Diane often discussed with her students how all of us have moments where we act “less than our best”. There are so many reasons why we are pushed to behave in unattractive ways, but the bottom line is… our feelings and actions are always in our control. Our thoughts, well those can be like “wild stallions” that just got let out of a fence. We can’t control the thoughts that race into our head. Like when we “wish a coconut would fall out of a tree and hit my neighbor in the head so they would shut the heck up!” Oops. Did I really just think that? Well, yes you did. We all have thoughts that pop into our head that might be less than neighborly. However, when thoughts arise do you refer back to the 9 elements Ed discussed in his article to feel and behave in an appropriate manner despite your thoughts? In these moments, are we still able to listen to our neighbor, to really hear what they are trying to say, to allow them to speak freely without dominating them, or making them feel threatened or ostracized because we strongly disagree with their view on how to approach a subject? When faced with critical moments such as these, we have turned to the I Ching to provide insight on how to use moments to grow, heal, and achieve harmony and good in a community.
The I Ching is an ancient Chinese text that is a guide to Life’s Turning Points. Our favorite interpretation is by Brian Brown Walker. The I Ching posits that we all have inferior and superior qualities and it teaches one how to respond to negative influences in a manner that avoids harm and maintains well-being. It encourages us to embody qualities such as: modesty, awareness, tolerance, devotion to inner truth, compassion, balance, adaptability, and acceptance, while letting go of inferior qualities such as ego, fear, anger, arrogance, anxiety, aggressiveness, and harshness.

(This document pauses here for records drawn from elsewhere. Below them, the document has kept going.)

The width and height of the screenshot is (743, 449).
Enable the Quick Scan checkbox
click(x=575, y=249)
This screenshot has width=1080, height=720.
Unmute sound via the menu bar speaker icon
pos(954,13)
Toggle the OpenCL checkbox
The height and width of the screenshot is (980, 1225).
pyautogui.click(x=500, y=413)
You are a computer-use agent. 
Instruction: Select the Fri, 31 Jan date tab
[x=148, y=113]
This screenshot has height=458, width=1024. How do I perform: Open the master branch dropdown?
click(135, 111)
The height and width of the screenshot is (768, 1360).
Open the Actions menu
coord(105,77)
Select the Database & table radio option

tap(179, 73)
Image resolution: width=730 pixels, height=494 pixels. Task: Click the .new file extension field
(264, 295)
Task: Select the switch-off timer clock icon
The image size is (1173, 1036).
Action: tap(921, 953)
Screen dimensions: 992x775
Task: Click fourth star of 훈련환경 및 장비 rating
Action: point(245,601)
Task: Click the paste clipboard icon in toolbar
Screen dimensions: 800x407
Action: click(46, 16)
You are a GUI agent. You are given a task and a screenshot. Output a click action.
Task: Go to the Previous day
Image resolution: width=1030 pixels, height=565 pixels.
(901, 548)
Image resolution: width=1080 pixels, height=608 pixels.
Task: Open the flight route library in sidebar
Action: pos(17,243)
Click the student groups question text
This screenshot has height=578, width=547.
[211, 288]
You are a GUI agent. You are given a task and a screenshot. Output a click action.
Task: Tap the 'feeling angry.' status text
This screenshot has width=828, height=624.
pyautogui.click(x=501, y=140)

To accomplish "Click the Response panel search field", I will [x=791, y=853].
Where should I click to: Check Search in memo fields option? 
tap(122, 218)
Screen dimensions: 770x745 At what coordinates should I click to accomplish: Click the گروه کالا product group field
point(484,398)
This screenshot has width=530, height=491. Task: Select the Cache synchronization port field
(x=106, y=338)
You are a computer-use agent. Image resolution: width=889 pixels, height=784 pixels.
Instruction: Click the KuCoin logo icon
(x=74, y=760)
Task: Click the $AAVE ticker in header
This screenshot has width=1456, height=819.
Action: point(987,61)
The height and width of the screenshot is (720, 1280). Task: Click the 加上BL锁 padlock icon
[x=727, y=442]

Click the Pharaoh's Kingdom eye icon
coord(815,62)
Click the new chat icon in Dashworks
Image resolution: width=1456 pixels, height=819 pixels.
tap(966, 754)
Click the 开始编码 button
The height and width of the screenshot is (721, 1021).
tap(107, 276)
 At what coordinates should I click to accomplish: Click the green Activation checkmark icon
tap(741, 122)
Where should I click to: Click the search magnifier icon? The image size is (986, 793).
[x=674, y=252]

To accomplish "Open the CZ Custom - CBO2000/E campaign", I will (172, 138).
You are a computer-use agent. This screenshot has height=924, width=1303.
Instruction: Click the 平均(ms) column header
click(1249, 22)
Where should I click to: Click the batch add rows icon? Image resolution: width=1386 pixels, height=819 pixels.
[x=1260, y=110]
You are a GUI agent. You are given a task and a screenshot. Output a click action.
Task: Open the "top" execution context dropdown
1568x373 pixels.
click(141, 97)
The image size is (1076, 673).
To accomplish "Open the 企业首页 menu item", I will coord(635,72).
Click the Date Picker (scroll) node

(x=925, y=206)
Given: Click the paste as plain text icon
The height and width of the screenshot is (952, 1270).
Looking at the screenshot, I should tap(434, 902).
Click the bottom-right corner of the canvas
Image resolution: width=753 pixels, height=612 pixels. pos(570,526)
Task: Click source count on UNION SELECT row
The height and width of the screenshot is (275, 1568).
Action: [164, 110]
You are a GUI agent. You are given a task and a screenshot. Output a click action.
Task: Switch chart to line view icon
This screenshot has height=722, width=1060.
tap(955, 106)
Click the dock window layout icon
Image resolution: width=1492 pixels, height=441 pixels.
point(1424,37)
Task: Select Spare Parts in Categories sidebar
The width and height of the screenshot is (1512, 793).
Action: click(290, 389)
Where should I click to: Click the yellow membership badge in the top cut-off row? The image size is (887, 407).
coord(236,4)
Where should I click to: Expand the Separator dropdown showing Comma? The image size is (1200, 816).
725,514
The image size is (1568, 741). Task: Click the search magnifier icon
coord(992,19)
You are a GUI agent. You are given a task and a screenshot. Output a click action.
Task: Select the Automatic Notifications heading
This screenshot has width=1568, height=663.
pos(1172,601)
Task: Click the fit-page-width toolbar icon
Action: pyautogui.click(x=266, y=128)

Ahhhh. Can’t you just imagine a world where we are all able to master these healing principles?
In the end, we cannot control how others act, or what they say. All we can do is control our response. In doing so we can feel assured that we have done our part to dampen the noise and build a really great community. If anyone is interested in learning more about the I Ching we welcome the opportunity to meet out by the pool and throw some coins! Wine in hand of course.
Humbly submitted by Diane Groff and LeAnn Hinson (True story. LeAnn did get hit in the head with a coconut one day walking down the beach in Belize).